- **REQUIREMENT**: Starting from the line with "The height and width of the screenshot is (423, 650)." and going up to and including the line with "555x1200 pixels.", copy the listing below exactly. Leave all images out.

- **EXTRACTED MATERIAL**:

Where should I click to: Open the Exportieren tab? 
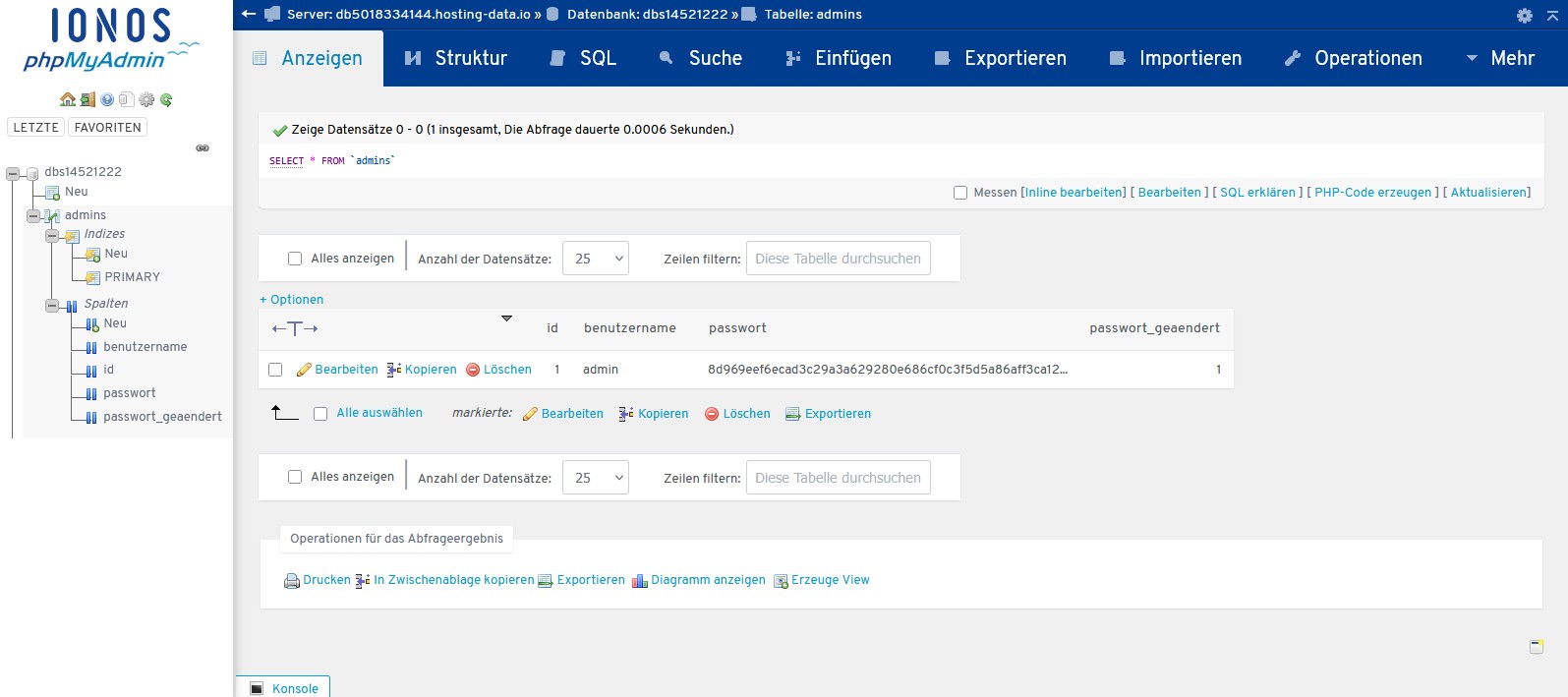pyautogui.click(x=1000, y=58)
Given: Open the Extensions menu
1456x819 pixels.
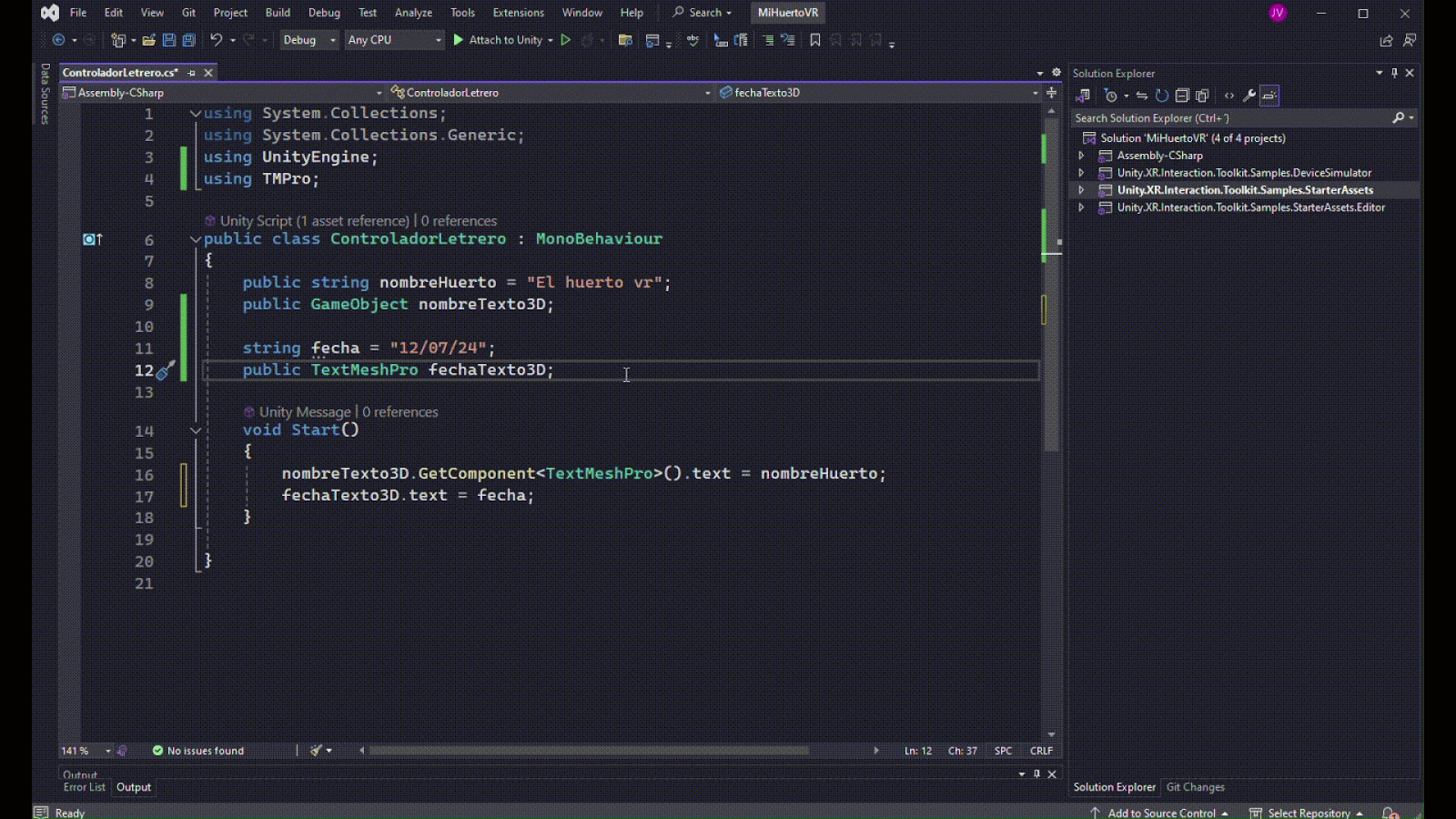Looking at the screenshot, I should point(518,13).
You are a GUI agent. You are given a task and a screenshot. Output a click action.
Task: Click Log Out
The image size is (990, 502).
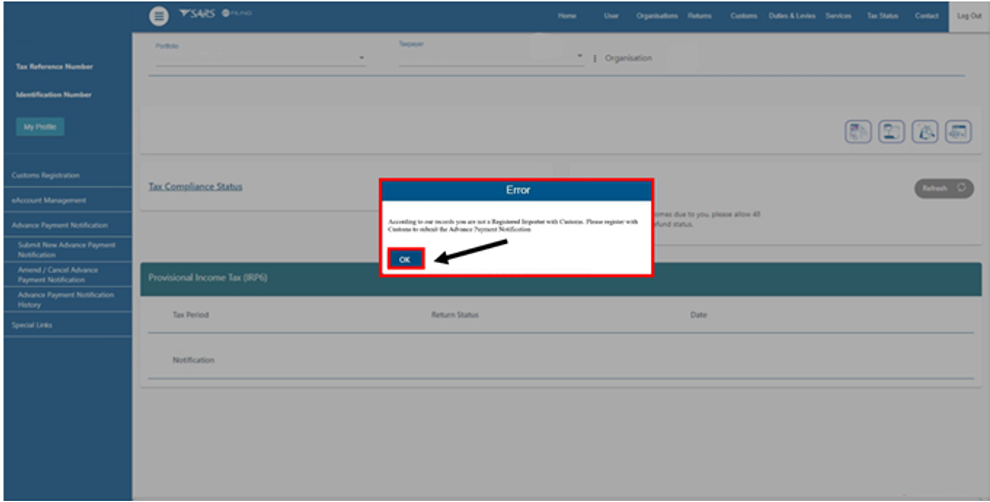[968, 16]
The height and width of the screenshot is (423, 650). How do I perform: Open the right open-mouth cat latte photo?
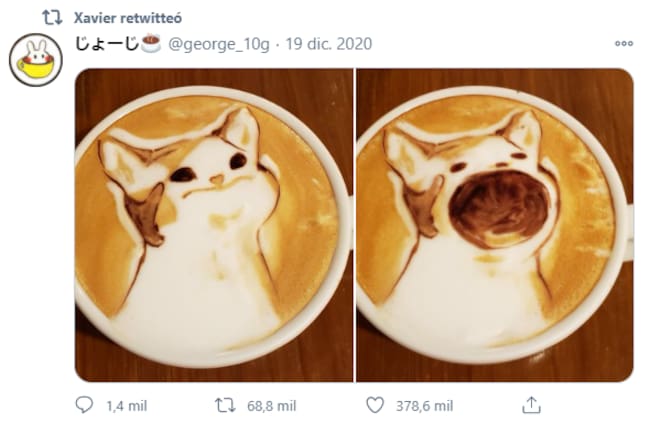495,225
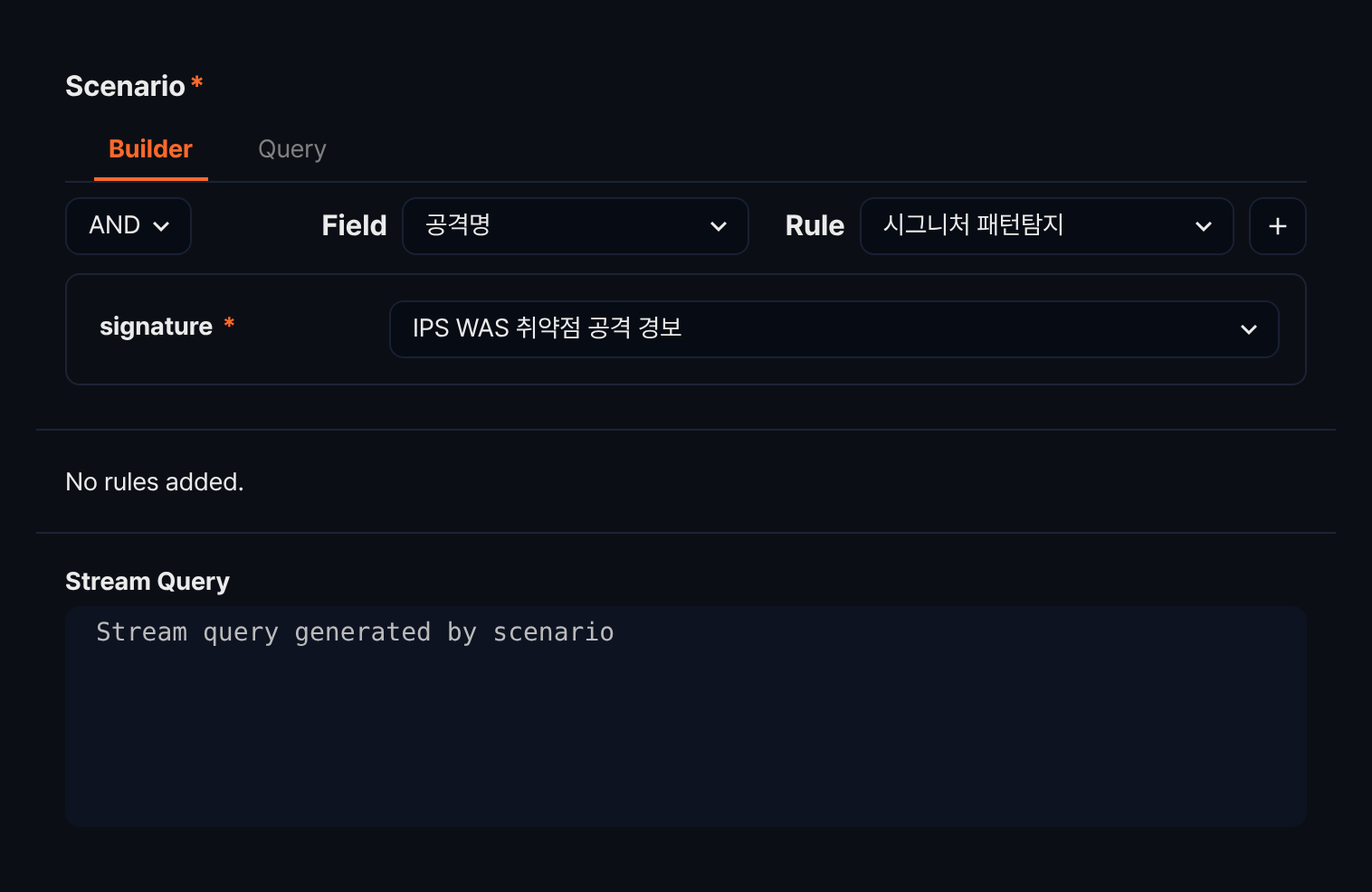The height and width of the screenshot is (892, 1372).
Task: Click the No rules added message
Action: click(155, 482)
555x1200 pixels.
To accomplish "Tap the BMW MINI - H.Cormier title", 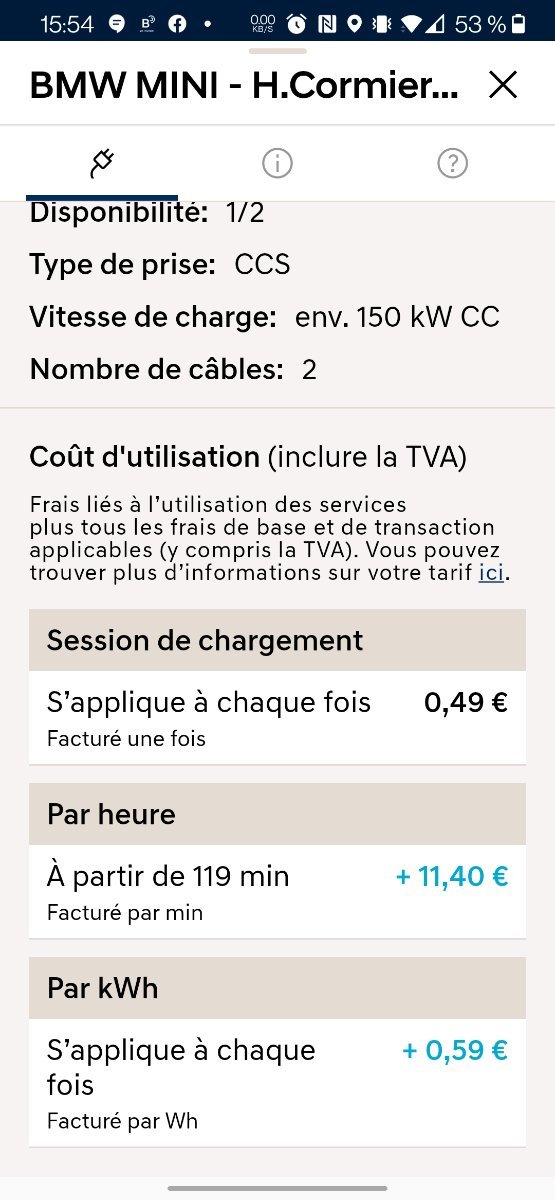I will (244, 86).
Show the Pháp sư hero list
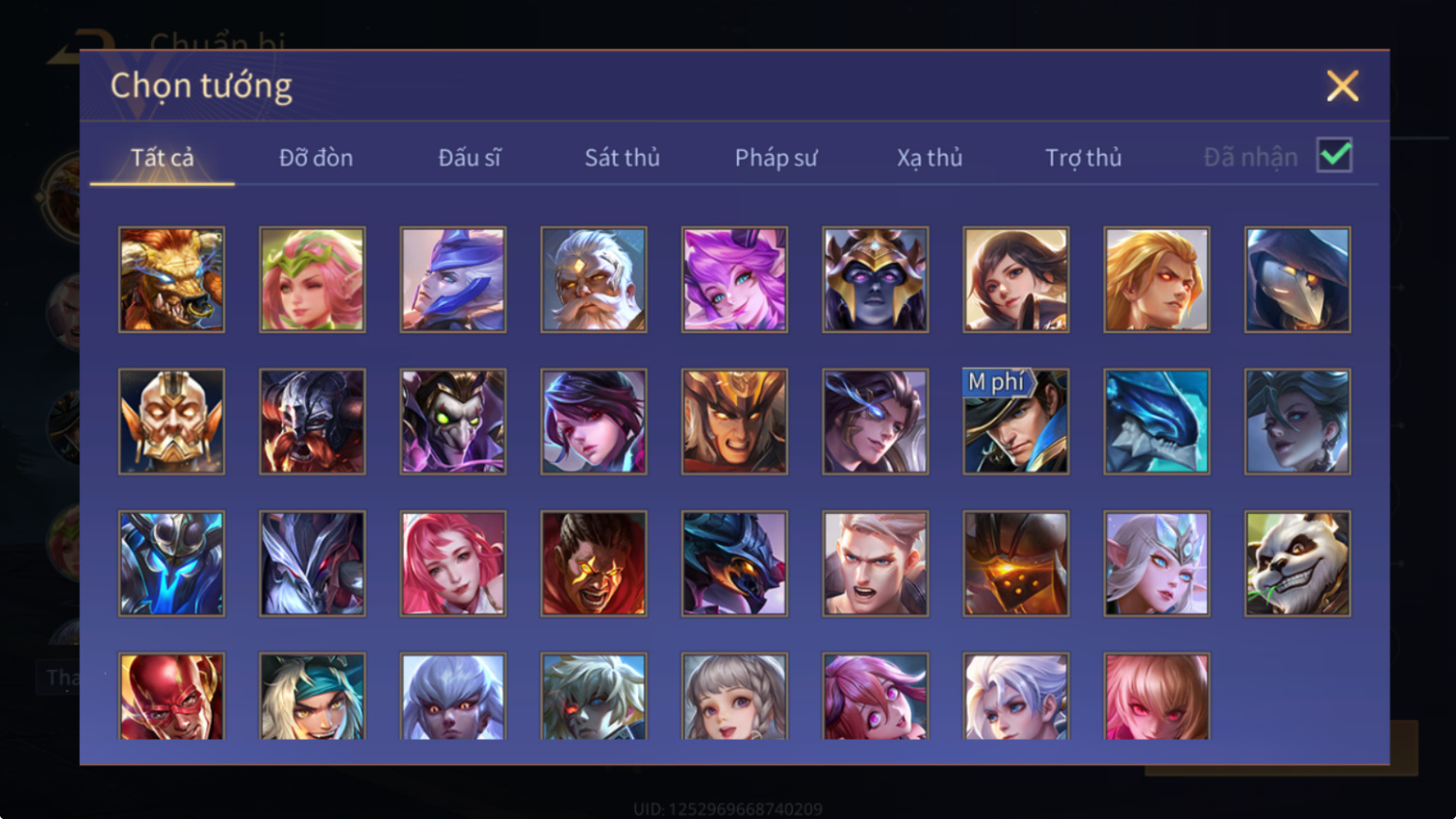The height and width of the screenshot is (819, 1456). [x=776, y=158]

- **REPLY TO THE EXERCISE**:
The height and width of the screenshot is (423, 650). How do I perform: Open the right open-mouth cat latte photo?
495,225
The height and width of the screenshot is (892, 1372).
Task: Click the No rules added message
Action: click(155, 482)
555x1200 pixels.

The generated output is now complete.